Each line below from the one containing "Open the BTC Trend Forecast 1D dropdown" through the one containing "Task: Open the help question mark icon" should be output exactly as it stands, and no other line should appear.
*** Opening of Data ***
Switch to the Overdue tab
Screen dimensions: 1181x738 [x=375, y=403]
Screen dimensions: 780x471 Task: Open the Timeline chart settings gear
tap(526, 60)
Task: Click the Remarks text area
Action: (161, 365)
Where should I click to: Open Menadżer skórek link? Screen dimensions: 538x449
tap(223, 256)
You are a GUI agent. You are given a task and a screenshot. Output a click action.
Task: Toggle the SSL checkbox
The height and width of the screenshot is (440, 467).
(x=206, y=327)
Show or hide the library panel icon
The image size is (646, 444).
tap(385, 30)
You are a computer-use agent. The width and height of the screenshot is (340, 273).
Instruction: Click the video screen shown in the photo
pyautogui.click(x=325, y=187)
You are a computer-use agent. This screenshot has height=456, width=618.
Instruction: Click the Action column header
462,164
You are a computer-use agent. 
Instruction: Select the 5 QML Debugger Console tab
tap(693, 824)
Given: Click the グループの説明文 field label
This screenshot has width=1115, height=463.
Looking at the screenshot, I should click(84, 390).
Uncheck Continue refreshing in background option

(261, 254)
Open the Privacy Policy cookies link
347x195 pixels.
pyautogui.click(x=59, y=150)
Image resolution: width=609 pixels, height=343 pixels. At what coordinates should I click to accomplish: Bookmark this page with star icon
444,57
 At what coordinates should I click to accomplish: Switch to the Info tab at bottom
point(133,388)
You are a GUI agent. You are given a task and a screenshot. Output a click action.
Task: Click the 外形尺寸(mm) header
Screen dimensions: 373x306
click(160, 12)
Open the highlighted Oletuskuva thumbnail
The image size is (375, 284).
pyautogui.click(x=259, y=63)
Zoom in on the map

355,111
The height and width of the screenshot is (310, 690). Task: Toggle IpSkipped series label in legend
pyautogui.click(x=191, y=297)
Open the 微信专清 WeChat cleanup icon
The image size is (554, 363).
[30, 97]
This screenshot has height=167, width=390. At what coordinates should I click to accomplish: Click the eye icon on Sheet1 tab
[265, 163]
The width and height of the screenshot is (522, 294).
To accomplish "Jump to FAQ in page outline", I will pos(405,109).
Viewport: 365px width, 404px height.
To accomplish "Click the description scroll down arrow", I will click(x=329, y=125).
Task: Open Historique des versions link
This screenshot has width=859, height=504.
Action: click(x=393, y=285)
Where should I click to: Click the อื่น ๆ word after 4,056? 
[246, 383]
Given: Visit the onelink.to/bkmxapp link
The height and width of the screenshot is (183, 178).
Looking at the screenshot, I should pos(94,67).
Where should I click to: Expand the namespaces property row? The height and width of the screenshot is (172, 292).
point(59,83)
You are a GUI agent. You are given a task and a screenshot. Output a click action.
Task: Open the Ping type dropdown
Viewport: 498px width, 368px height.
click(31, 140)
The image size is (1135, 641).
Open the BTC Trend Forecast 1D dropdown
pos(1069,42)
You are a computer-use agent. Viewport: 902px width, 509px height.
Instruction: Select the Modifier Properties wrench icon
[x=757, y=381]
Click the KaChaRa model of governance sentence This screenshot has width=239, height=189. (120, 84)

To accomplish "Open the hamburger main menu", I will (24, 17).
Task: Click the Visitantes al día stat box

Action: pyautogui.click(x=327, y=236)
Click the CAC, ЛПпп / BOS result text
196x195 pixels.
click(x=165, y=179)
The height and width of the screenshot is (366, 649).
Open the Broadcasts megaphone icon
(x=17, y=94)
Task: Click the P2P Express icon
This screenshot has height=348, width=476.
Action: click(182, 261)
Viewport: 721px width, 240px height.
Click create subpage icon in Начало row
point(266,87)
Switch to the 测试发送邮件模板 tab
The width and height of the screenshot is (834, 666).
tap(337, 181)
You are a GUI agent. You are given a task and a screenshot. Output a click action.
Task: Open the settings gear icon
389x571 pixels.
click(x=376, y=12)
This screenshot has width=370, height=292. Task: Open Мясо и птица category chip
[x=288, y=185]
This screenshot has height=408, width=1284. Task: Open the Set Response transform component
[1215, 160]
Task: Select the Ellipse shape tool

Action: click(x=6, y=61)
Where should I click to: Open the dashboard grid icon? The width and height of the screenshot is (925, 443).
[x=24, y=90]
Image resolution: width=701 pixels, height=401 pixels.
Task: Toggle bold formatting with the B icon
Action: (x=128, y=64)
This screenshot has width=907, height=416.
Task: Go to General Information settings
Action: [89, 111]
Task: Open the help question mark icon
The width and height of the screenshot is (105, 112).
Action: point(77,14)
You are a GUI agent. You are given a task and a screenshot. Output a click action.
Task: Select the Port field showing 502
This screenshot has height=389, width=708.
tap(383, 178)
*** Close of Data ***
_Output_
Open the BTC Trend Forecast 1D dropdown
pos(1069,42)
You are a computer-use agent. Viewport: 902px width, 509px height.
Instruction: Select the Modifier Properties wrench icon
[x=757, y=381]
Click the KaChaRa model of governance sentence This screenshot has width=239, height=189. (120, 84)

To accomplish "Open the hamburger main menu", I will (24, 17).
Task: Click the Visitantes al día stat box

Action: pyautogui.click(x=327, y=236)
Click the CAC, ЛПпп / BOS result text
196x195 pixels.
click(x=165, y=179)
The height and width of the screenshot is (366, 649).
Open the Broadcasts megaphone icon
(x=17, y=94)
Task: Click the P2P Express icon
This screenshot has height=348, width=476.
Action: click(182, 261)
Viewport: 721px width, 240px height.
Click create subpage icon in Начало row
point(266,87)
Switch to the 测试发送邮件模板 tab
The width and height of the screenshot is (834, 666).
tap(337, 181)
You are a GUI agent. You are given a task and a screenshot. Output a click action.
Task: Open the settings gear icon
389x571 pixels.
click(x=376, y=12)
This screenshot has width=370, height=292. Task: Open Мясо и птица category chip
[x=288, y=185]
This screenshot has height=408, width=1284. Task: Open the Set Response transform component
[1215, 160]
Task: Select the Ellipse shape tool

Action: click(x=6, y=61)
Where should I click to: Open the dashboard grid icon? The width and height of the screenshot is (925, 443).
[x=24, y=90]
Image resolution: width=701 pixels, height=401 pixels.
Task: Toggle bold formatting with the B icon
Action: (x=128, y=64)
This screenshot has width=907, height=416.
Task: Go to General Information settings
Action: [89, 111]
Task: Open the help question mark icon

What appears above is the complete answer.